A comprehensive understanding of mechanisms would allow us to answer subtly distinct questions such as:
- In a setting where the effect of DACA eligibility on WIC enrollment was eliminated, but different people still enroll in WIC with varying frequency, how large would the remaining effect of DACA eligibility on psychological distress be?
- In a setting where the effect of DACA eligibility on WIC enrollment was eliminated because everyone enrolled in WIC, how large would the remaining effect of DACA eligibility on psychological distress be?
The answers to each of these questions may differ, and depending on the universe of feasible policy responses, one question might be more relevant than others.
The most common method to conduct mediation analysis is the Baron and Kenny approach. In this approach, the effect of the exposure on the outcome is modeled, first in a regression without the mediating variable (to quantify the total effect of the exposure on the outcome) and second in a regression including the mediating variable (to quantify the direct effect of the exposure on the outcome that does not act through the mediator). The difference between the two effect estimates is considered the effect of the exposure on the outcome that acts through the mediator (the indirect effect). However, this approach is only valid if there is no uncontrolled confounding between the mediator and the outcome, there is no interaction between the exposure and the mediator, and the measures of effect are linear contrasts (e.g., a coefficient from a linear regression).

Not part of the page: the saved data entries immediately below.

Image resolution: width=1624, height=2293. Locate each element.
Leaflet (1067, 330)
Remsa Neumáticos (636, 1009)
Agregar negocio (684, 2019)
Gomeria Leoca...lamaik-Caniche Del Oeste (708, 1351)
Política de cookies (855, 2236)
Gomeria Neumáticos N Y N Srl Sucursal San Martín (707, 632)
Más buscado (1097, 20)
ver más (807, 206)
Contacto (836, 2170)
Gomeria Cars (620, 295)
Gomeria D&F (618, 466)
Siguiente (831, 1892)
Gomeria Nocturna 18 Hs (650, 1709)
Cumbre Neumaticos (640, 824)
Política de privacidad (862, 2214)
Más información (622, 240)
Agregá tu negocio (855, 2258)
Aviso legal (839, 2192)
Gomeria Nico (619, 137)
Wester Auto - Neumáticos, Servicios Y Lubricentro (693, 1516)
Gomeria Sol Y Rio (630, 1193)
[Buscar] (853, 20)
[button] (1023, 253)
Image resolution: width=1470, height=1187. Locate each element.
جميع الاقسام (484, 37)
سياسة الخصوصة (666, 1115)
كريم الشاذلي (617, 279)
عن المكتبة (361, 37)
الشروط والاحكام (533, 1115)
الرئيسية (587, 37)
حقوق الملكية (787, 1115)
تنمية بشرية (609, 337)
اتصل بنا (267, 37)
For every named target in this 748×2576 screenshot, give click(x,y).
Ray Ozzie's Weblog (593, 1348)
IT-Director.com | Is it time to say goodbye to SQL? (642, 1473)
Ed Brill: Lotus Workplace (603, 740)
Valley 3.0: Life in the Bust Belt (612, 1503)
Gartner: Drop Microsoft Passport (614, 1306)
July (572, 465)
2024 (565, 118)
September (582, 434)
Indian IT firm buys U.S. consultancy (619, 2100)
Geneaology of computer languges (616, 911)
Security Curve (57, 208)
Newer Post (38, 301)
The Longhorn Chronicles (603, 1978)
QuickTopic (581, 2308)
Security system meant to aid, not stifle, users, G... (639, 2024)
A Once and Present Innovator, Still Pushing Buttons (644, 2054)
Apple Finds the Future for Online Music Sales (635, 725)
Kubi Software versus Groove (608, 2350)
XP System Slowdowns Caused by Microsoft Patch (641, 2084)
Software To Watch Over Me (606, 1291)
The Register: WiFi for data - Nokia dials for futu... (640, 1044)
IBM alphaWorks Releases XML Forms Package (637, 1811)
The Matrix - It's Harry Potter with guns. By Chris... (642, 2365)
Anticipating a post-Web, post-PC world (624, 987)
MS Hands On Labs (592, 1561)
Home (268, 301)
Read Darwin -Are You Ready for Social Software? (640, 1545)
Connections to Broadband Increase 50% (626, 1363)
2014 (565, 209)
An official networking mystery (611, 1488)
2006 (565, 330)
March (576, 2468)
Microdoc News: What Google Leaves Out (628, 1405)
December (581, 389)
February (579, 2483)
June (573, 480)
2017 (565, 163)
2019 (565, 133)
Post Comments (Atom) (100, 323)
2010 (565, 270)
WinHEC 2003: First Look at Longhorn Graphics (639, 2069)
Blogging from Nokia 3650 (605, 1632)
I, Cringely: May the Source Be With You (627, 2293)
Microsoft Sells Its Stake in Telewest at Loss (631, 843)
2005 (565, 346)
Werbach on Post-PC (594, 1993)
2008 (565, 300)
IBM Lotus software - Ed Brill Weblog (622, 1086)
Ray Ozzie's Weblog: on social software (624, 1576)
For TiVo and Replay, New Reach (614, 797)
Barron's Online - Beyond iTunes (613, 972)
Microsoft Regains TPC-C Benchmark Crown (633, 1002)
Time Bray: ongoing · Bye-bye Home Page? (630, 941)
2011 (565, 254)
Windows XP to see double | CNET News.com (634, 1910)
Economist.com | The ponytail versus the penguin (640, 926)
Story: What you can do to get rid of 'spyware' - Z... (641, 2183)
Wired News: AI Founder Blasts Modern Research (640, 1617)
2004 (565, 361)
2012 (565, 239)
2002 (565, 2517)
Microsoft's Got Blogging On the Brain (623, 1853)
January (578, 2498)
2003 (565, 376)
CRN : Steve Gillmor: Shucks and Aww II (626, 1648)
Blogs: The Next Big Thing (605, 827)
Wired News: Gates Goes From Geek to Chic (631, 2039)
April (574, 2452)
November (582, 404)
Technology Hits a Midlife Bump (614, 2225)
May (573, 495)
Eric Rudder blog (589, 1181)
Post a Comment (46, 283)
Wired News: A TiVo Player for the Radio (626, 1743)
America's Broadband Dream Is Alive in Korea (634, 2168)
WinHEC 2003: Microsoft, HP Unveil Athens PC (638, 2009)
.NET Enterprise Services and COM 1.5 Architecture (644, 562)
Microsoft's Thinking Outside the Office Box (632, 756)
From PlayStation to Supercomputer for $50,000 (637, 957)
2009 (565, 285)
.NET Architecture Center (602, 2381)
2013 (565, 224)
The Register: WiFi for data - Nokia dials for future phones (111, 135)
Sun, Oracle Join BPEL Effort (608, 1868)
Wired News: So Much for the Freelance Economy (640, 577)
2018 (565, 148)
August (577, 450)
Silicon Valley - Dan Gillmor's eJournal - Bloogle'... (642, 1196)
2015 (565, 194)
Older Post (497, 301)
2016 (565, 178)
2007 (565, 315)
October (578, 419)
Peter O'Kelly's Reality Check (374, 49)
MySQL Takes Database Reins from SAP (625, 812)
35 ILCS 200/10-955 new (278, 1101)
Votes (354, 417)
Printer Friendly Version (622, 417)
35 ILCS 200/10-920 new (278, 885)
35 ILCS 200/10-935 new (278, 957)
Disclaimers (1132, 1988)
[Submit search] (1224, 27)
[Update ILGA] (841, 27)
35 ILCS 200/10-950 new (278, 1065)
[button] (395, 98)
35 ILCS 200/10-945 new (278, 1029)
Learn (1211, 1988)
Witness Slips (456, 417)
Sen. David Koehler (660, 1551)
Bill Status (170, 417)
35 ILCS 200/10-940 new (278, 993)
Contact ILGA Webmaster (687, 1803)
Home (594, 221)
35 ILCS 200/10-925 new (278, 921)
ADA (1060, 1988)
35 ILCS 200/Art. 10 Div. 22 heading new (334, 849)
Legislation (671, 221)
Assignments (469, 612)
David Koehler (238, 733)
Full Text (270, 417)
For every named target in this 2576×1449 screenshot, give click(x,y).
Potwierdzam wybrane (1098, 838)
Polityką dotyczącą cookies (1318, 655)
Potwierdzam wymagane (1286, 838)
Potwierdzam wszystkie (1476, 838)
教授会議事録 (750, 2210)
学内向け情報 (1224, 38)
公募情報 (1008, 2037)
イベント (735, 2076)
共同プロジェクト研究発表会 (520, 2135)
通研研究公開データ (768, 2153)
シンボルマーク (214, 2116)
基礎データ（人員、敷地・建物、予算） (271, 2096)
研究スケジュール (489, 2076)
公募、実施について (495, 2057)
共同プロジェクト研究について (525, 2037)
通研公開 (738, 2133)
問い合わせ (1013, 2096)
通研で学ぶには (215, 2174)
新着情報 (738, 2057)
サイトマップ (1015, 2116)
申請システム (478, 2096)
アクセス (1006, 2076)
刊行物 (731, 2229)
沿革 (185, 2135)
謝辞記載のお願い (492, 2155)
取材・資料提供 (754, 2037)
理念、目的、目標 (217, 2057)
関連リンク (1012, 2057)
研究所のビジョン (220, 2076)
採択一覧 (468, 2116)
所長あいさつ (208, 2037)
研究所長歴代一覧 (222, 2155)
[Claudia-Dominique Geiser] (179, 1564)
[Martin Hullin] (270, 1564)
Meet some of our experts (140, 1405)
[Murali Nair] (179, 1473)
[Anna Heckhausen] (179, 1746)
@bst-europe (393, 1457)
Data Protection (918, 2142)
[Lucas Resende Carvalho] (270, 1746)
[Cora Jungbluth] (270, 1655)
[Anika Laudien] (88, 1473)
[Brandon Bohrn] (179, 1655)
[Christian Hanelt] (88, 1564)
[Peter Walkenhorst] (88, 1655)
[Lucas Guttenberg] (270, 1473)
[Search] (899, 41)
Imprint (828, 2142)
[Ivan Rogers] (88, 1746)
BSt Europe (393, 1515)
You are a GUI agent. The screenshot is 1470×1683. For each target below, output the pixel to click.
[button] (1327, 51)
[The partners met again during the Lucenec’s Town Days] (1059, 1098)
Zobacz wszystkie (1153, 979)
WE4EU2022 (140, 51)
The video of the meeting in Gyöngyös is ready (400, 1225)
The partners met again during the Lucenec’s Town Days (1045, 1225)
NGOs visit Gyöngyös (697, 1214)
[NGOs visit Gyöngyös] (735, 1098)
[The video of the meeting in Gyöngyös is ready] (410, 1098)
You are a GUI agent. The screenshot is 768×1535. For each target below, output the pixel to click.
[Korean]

Modern causal mediation approaches have been developed based on counterfactual or potential outcome frameworks (e.g., g-estimation and inverse probability weighting; see our blog on time-varying confounding and resources below for more details) to overcome challenges faced by the traditional Baron and Kenny approach. These methods contrast potential outcomes under hypothetical interventions on the exposure and mediator. For example, the controlled direct effect of an exposure on an outcome is a contrast between counterfactual outcomes when fixing a mediator to a specific value (for further details see resources below on causal mediation and Dr. Justina Avila-Rieger’s talk on Facebook).
Tools and Resources
Mediation analyses can offer more nuanced insights into the mechanisms through which programs, policies, or practices are affecting outcomes, which can help better target changes to achieve racial equity. For more on mediation see the following online resources and journal articles. Also, keep a watch out for the findings of the E4A-funded Physical Activity and Redesigned Community Spaces (PARCS) Youth Cohort in which the researcher team plans to explore the role of mediators of the effect of a citywide park redesign and renovation, on physical activity, park usage, psychosocial and mental health, and quality of life in underserved neighborhoods.
- Introduction to Mediation
- Causal Mediation
- David Kenny Blog
- An Interactive Tool for Mediation Tests
- Dr. Justina Avila-Rieger’s talk on Facebook (starting at minute 8)
- Lange, T., Vansteelandt, S., & Bekaert, M. (2012). A simple unified approach for estimating natural direct and indirect effects. American Journal of Epidemiology, 176(3), 190-195.
- Hafeman, D. M., & Schwartz, S. (2009). Opening the Black Box: a motivation for the assessment of mediation. International Journal of Epidemiology, 38(3), 838-845.
- VanderWeele, T. J. (2009). Marginal structural models for the estimation of direct and indirect effects. Epidemiology, 20(1),18-26.